Keywords: follow-up study, qualitative method, relapse/lapse, substance use disorders, treatment outcomes
Substance use disorders (SUDs) were originally conceptualised as moral, spiritual, medical, psychological, and social problems, with a clear focus on the moral and spiritual components (Westermeyer, 2013). However, at present, SUD is widely regarded as a multifaceted health problem caused by biological, psychological, personal, cognitive, social, cultural, and environmental factors. The main difference is that professionals do not consider the moral and spiritual components as a variable for the disorder (Hole, 2014; Skewes & Gonzalez, 2013). This approach to studying SUDs based on the biopsychosocial model (Engel, 1977; World Health Organization, 2008) fosters a more holistic understanding of this condition and its treatment. The concrete symptoms of SUD include the following:
A desire (often strong, sometimes overpowering) to take psychoactive drugs (which may or may not have been medically prescribed), alcohol, or tobacco. There may be evidence that return to substance use after a period of abstinence leads to a more rapid reappearance of other features of the syndrome than occurs with nondependent individuals. (World Health Organization, 2021, pp. 60–70).

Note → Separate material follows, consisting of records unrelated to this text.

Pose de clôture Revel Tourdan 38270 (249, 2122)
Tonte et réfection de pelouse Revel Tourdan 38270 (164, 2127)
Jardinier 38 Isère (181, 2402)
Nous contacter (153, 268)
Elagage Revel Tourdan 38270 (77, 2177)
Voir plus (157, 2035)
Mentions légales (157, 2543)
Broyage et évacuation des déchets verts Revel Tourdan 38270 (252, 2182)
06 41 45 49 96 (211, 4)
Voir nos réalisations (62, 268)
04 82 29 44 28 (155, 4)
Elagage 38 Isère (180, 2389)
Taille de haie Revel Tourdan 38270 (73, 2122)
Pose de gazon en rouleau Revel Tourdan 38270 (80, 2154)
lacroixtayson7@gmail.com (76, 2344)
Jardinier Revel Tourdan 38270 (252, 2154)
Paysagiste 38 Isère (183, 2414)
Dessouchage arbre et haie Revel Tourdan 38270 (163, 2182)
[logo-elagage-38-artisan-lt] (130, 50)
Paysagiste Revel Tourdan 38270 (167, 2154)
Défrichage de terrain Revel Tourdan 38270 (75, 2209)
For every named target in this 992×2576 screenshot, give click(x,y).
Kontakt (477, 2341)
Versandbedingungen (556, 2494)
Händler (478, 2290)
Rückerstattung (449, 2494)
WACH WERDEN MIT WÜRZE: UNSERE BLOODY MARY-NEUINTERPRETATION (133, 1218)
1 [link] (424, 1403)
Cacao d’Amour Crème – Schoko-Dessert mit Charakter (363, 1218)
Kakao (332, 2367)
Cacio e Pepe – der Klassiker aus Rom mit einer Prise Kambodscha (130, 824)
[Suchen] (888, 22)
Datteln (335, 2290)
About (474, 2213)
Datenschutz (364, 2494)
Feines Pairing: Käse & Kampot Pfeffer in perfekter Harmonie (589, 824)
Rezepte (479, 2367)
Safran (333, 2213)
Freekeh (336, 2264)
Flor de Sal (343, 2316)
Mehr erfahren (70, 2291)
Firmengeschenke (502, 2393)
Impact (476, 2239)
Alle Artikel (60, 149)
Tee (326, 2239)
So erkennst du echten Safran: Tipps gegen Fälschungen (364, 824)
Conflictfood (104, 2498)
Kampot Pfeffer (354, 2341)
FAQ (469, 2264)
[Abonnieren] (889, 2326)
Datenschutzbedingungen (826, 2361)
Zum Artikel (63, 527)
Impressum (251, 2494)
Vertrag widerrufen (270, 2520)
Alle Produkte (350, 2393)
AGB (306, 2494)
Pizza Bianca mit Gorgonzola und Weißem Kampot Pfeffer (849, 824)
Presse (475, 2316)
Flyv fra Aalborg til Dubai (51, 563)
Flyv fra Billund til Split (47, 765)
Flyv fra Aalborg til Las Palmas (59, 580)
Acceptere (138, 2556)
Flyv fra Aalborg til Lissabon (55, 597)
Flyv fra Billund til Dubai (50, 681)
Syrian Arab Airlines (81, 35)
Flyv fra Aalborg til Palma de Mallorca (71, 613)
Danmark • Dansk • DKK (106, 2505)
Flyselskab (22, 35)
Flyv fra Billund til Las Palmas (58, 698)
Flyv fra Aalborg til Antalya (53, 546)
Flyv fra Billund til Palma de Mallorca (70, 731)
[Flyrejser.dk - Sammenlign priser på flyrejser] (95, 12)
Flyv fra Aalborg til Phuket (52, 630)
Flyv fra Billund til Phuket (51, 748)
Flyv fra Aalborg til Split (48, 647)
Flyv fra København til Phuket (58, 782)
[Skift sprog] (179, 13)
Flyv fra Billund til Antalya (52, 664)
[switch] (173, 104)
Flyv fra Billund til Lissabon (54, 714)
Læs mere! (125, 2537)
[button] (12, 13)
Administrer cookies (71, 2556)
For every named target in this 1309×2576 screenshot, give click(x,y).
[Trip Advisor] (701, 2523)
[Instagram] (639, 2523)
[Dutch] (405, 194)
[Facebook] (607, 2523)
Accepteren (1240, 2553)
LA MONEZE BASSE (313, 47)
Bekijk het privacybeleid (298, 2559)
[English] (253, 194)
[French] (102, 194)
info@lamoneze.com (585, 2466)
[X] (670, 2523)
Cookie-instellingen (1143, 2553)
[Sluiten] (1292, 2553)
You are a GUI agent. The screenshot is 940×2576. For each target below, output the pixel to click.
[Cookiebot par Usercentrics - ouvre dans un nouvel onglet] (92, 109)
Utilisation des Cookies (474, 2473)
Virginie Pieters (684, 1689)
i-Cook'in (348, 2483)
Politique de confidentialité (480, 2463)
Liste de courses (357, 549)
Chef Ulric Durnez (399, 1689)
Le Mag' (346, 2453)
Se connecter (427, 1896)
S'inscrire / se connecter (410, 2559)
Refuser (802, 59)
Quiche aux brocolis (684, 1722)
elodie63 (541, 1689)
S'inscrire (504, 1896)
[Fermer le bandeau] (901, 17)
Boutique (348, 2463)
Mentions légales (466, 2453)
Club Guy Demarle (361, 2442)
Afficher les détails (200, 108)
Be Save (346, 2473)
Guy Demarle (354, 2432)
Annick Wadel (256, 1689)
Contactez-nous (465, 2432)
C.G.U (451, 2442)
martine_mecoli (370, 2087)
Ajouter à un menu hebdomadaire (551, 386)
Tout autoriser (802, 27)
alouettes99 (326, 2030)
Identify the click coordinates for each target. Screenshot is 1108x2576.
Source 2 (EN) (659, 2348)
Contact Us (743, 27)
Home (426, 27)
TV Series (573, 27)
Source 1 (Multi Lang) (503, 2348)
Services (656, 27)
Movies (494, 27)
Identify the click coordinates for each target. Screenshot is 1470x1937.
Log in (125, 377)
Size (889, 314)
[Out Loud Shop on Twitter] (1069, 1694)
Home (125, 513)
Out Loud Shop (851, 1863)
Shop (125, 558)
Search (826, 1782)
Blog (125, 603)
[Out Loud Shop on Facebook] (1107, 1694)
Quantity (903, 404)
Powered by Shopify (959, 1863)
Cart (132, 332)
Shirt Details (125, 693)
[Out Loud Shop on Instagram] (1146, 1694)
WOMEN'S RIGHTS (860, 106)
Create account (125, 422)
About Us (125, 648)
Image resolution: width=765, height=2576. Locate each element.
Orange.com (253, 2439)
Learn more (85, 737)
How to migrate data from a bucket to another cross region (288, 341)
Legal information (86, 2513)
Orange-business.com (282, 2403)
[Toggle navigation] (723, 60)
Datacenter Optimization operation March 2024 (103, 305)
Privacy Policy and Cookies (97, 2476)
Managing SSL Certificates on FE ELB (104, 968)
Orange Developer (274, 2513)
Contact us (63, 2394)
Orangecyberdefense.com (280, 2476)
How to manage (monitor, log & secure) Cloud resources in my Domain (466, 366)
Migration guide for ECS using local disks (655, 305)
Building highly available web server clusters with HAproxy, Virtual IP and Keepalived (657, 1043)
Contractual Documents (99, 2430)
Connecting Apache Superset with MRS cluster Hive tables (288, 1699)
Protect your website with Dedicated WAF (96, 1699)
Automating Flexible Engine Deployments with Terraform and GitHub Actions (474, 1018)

The primary objectives of long-term treatment for SUDs include a perceived improvement in the quality of life and the complete cessation of substance use during the treatment period and after discharge (Kelly & White, 2011; Laudet, 2007). Further, long-term treatment for SUDs aims to reinforce personal routines and structures and address challenges regarding mental, physical, and social health.
The provisions for the treatment of SUDs have been specified in the Norwegian Municipal Health Care Act (The Norwegian Directorate of Health, 2015) within a specialised health service. The objective is to provide interdisciplinary treatment services, including social, psychological, and medical services. Because of the Act of Patient and User Rights (§ 2-1b) (Pasient- og brukerrettighetsloven, 1999), persons with SUDs have the same rights as other patients within the specialised health services system (The Norwegian Ministry of Health and Care Services, 2004). The treatment package includes 24-hour treatment in an emergency unit, short- and long-term inpatient treatment, and outpatient treatment.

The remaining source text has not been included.